DOCUMENT EXCERPT »
-- Begin --

# layout sheds



## flyvemaskin (Nov 19, 2011)

Where I am the commercial sheds are old barn style, the walls are maybe five feet high, then three different angles on the roof begins curving inside at five feet or less. This reduces the height for the layout and restricts area for mountains or buildings on a layout say 24 inches wide at most. I may need to build my own, but would like to buy a shed and reduce my building time considerably. It will have to be insulated against cold and heat at an elevation of 7500 ft altitude.
Does anyone have any experience with a layout in a shed like this?


----------



## Carl (Feb 19, 2012)

Seems to me that a U-Shaped layout might be a thought and if you can reach 24" then the 24' size should work. Insulation is great but I think you may still need a heat source for the winter and maybe fans for the summer. Just my humble thoughts.


----------



## Gansett (Apr 8, 2011)

Do you have a home owners assoc to deal with or can you build any style and size you want? Most places don't require a building permit for under 100 sq feet, a 8x12 is 96 sf. Too small for a layout shed I'd think. Neighbors, property line set backs need to be considered. 

I searched the internet, looking at various styles before deciding on a simple 8x12 for our yard stuff and junque.

Rest assured no matter what size you build it you'll wish you had gone bigger.
I said "you build it" because I wasn't too impressed with materials used in the kit styles Lowes and HD have and we built a shed almost twice the size with better materials for half the cost a local shed builder/dealer wanted.
Good Luck


----------



## txdyna65 (Aug 17, 2012)

-- End --

EXERCISE SET »
A: From the forum thread on layout sheds, copy out the passage starting with "## flyvemaskin (Nov" and going on through "(Feb 19, 2012)".
B: Extend the forum thread on layout sheds from the point where it stops.

DATA BLOCK »

-- Begin --

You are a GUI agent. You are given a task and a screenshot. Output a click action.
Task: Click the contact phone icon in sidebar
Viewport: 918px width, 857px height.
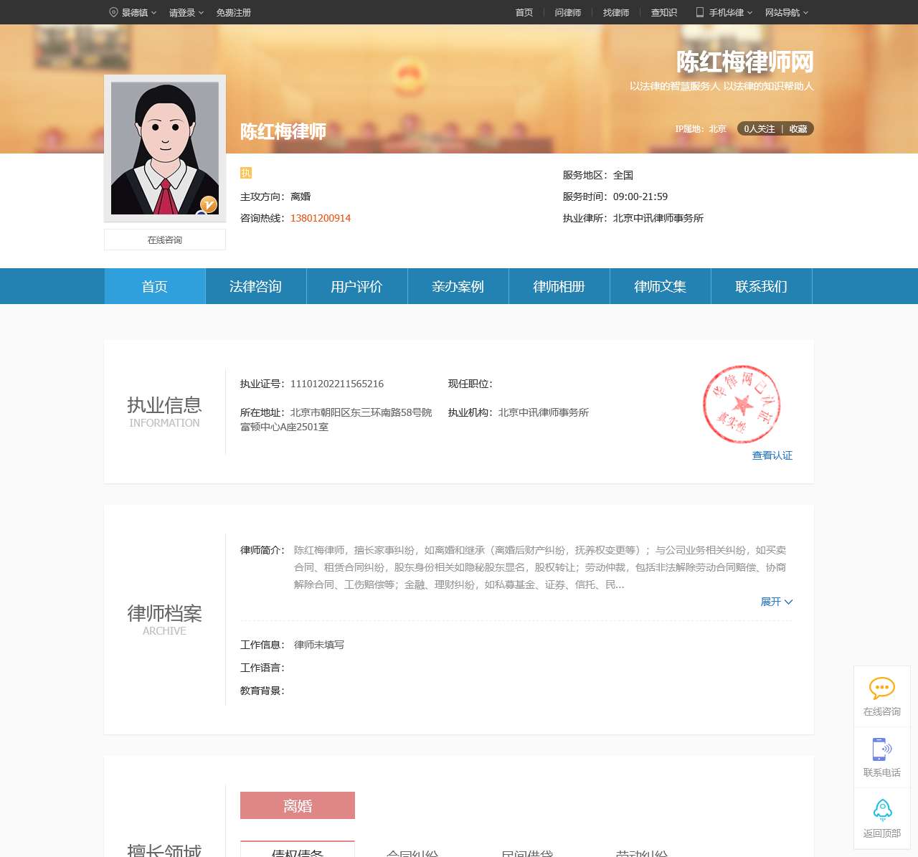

-- End --

ANSWERS »
A:
## flyvemaskin (Nov 19, 2011)

Where I am the commercial sheds are old barn style, the walls are maybe five feet high, then three different angles on the roof begins curving inside at five feet or less. This reduces the height for the layout and restricts area for mountains or buildings on a layout say 24 inches wide at most. I may need to build my own, but would like to buy a shed and reduce my building time considerably. It will have to be insulated against cold and heat at an elevation of 7500 ft altitude.
Does anyone have any experience with a layout in a shed like this?


----------



## Carl (Feb 19, 2012)

B:
Fly I bought a shed very similar to the one you are describing. The walls are 6' high though and the building is 14 X 32' with the gable roof and ceiling. I havent measured how high it is, but it is very high. I had to use a 8' ladder when I was finishing out the inside. You can buy these insulated and finished in the inside already but they are quite high. I finished mine out myself, I used sanded plywood for the walls and for the ceiling and ends I used cedar planks. I dont have a pic of it finished out but I have a few before I started on it. I did insulate the whole building and bought a A/C window unit and I have a cpl small space heaters for our mild winters here.


----------



## txdyna65 (Aug 17, 2012)

Here is a pic before I started finishing out the inside. The building had a 4' X 6' inset which I took out before I started the finishing out process. The inside is a mess right now but I will try to get a pic of it for you and a measurement on the hright of the ceiling.


----------



## flyvemaskin (Nov 19, 2011)

Thanks guys, first, we have no HOA's, that's why I am there. The town has about 200 souls, is unencorperated . The county sometimes wants permits but I don't think for this. The 8X12 size is that way so the lumber yard trucks need no oversize permit to move them. I need the walls high enough so I can have storage underneath, and a work table. We have one shed we bought for a layout room, but with the low walls, I used it for storage instead. Was planning on a bigger shed with verticle walls, only finances for that disappeared so had to shelv my plans for a while.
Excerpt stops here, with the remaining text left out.